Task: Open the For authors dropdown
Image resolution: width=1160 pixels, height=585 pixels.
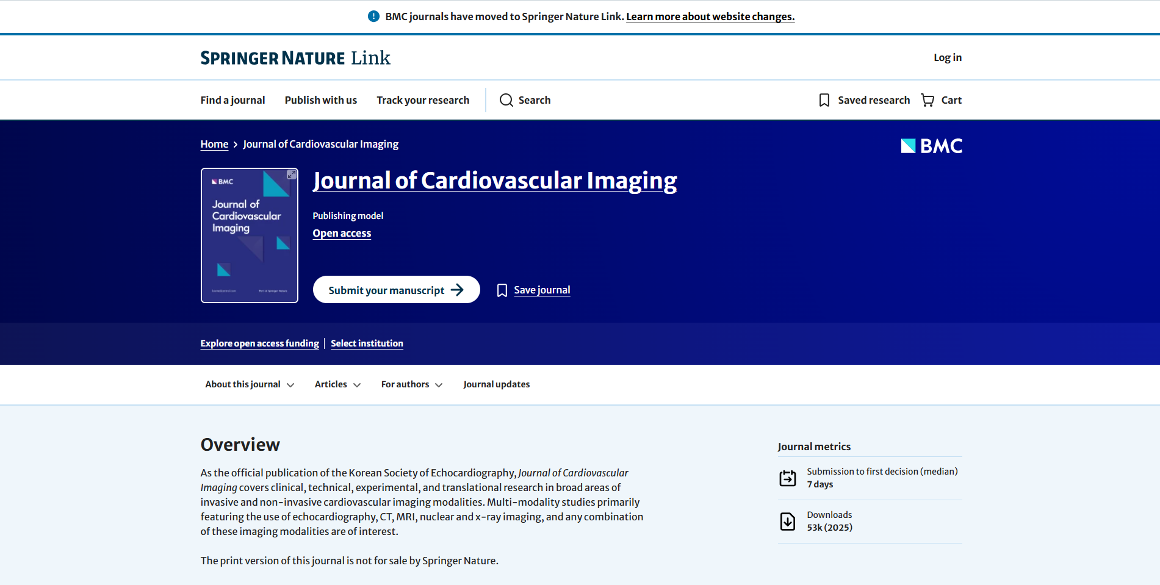Action: tap(411, 384)
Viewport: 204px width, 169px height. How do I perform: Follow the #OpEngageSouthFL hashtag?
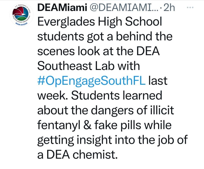91,81
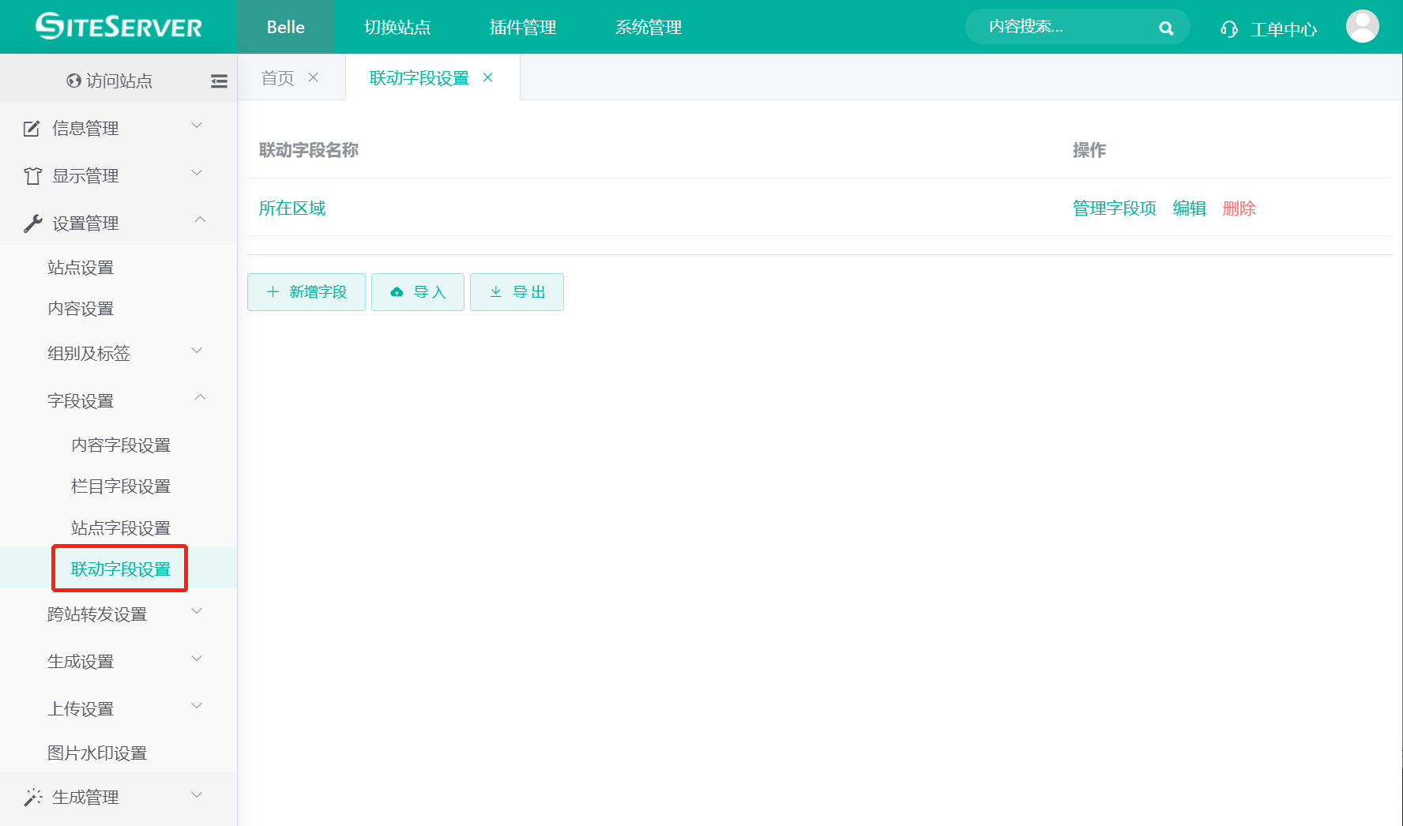Expand the 信息管理 section chevron
Viewport: 1403px width, 826px height.
[x=196, y=126]
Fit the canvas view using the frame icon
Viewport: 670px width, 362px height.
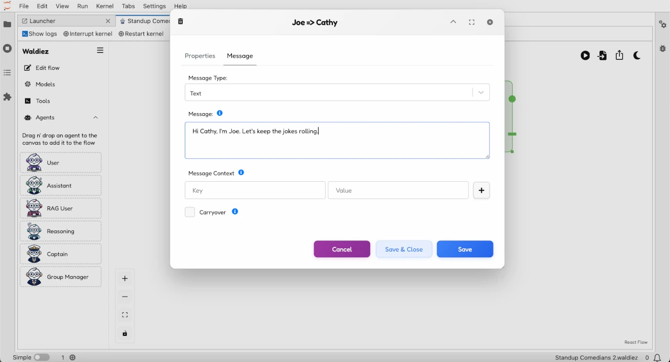[125, 315]
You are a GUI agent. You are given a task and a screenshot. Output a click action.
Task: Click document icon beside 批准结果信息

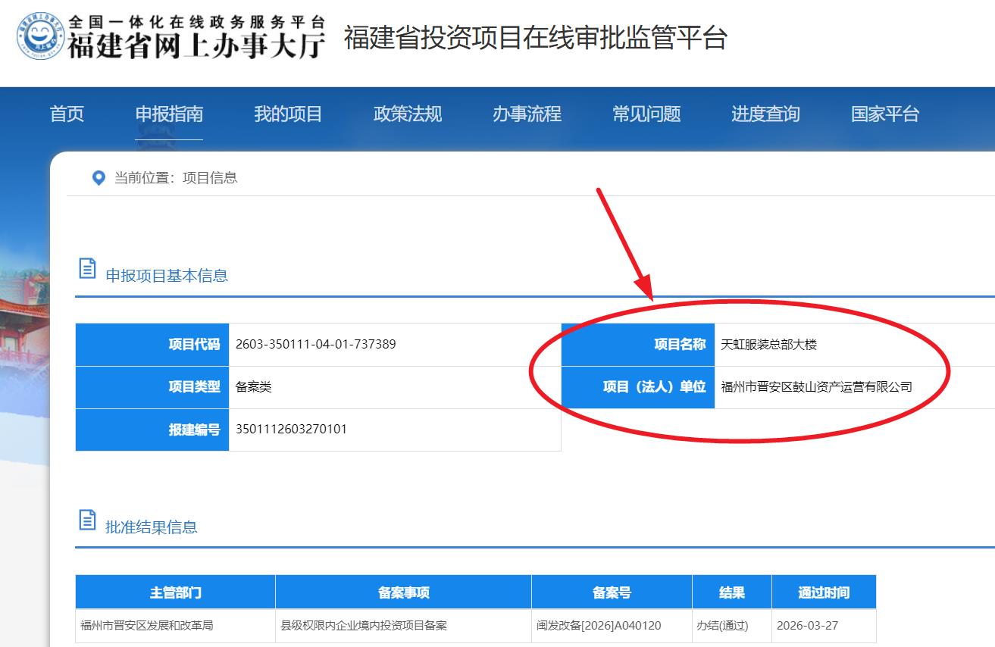(88, 520)
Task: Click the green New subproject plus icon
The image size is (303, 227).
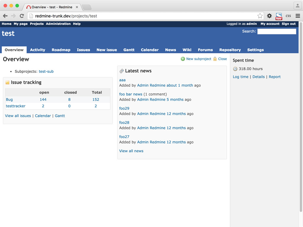Action: [183, 59]
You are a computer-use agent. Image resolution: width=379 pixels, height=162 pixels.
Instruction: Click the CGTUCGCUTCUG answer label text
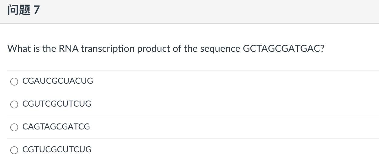click(57, 150)
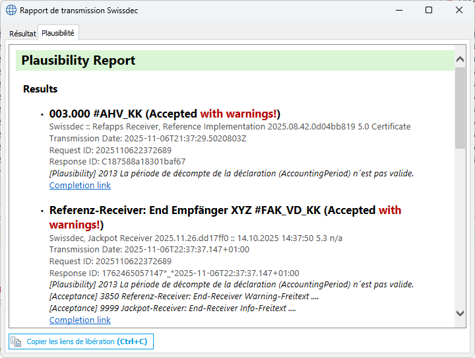
Task: Click the globe icon in the title bar
Action: (x=11, y=11)
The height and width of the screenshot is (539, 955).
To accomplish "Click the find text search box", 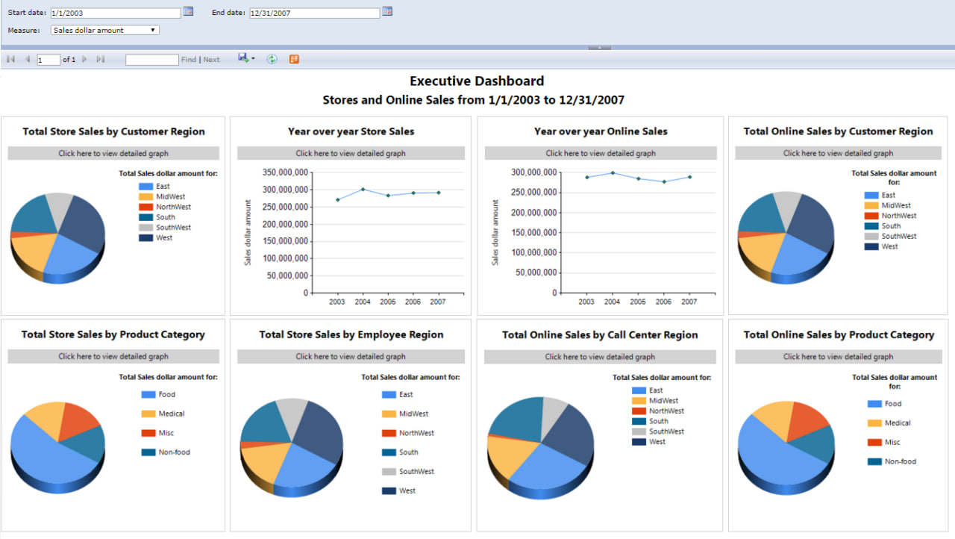I will (x=151, y=60).
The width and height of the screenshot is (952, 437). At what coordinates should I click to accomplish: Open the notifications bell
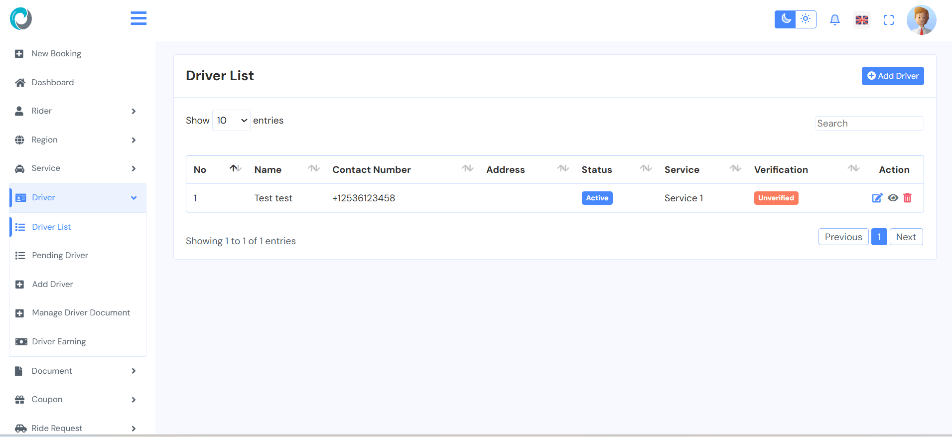coord(834,20)
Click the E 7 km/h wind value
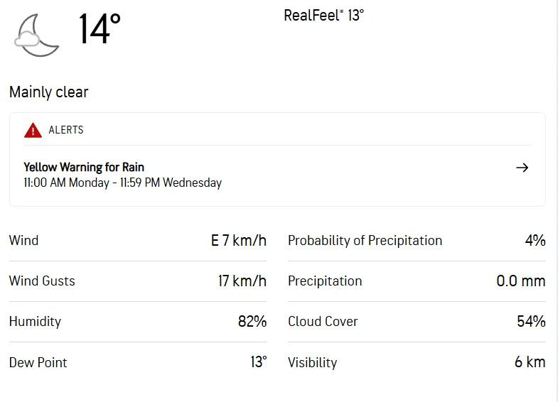The width and height of the screenshot is (558, 402). pos(238,241)
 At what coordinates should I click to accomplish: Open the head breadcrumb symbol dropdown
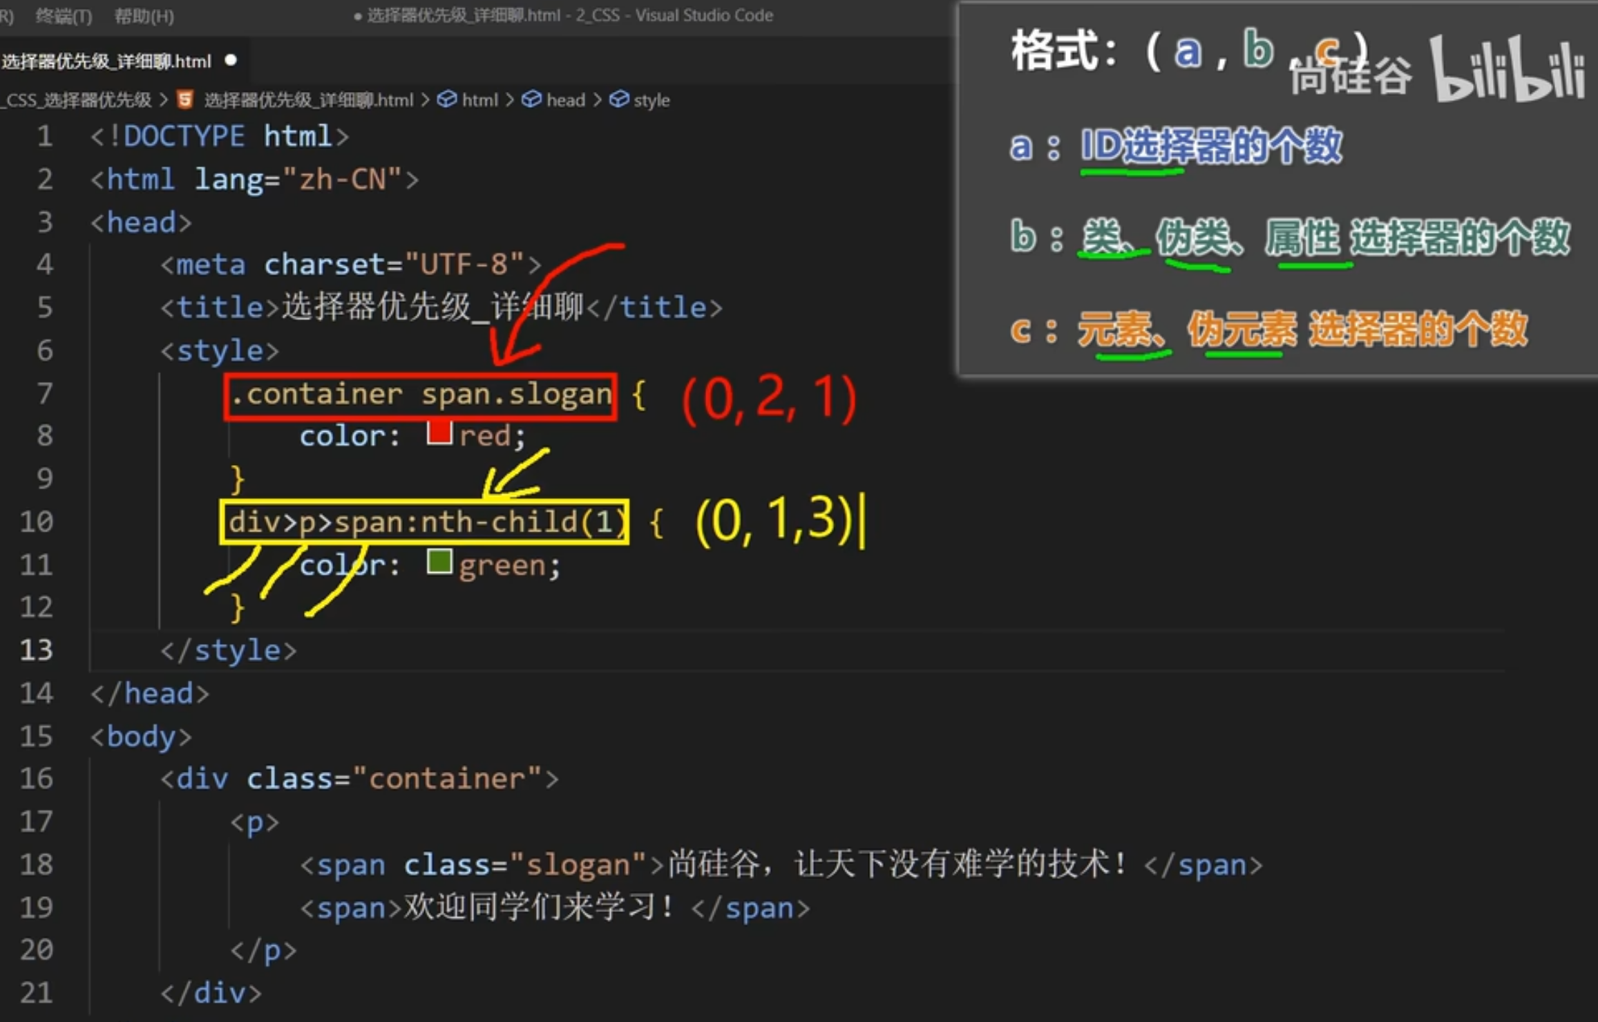[x=565, y=100]
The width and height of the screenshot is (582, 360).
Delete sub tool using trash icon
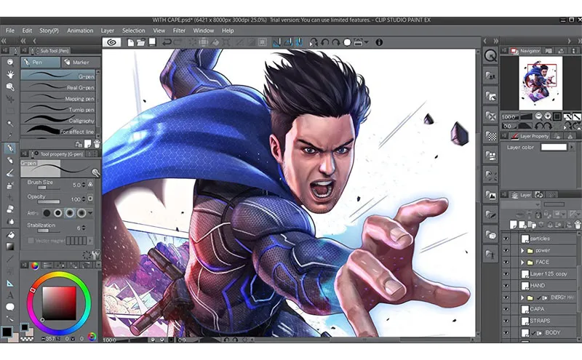pyautogui.click(x=97, y=143)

_WHAT YOU WILL DO_: Reproduce the rows word for word, beginning at the first line and stopping after the line that contains "[x=196, y=126]". Leave the pictures out.

_TASK RESULT_:
Task: Open the For authors dropdown
Image resolution: width=1160 pixels, height=585 pixels.
Action: tap(411, 384)
Viewport: 204px width, 169px height. How do I perform: Follow the #OpEngageSouthFL hashtag?
91,81
Expand the 信息管理 section chevron
Viewport: 1403px width, 826px height.
[x=196, y=126]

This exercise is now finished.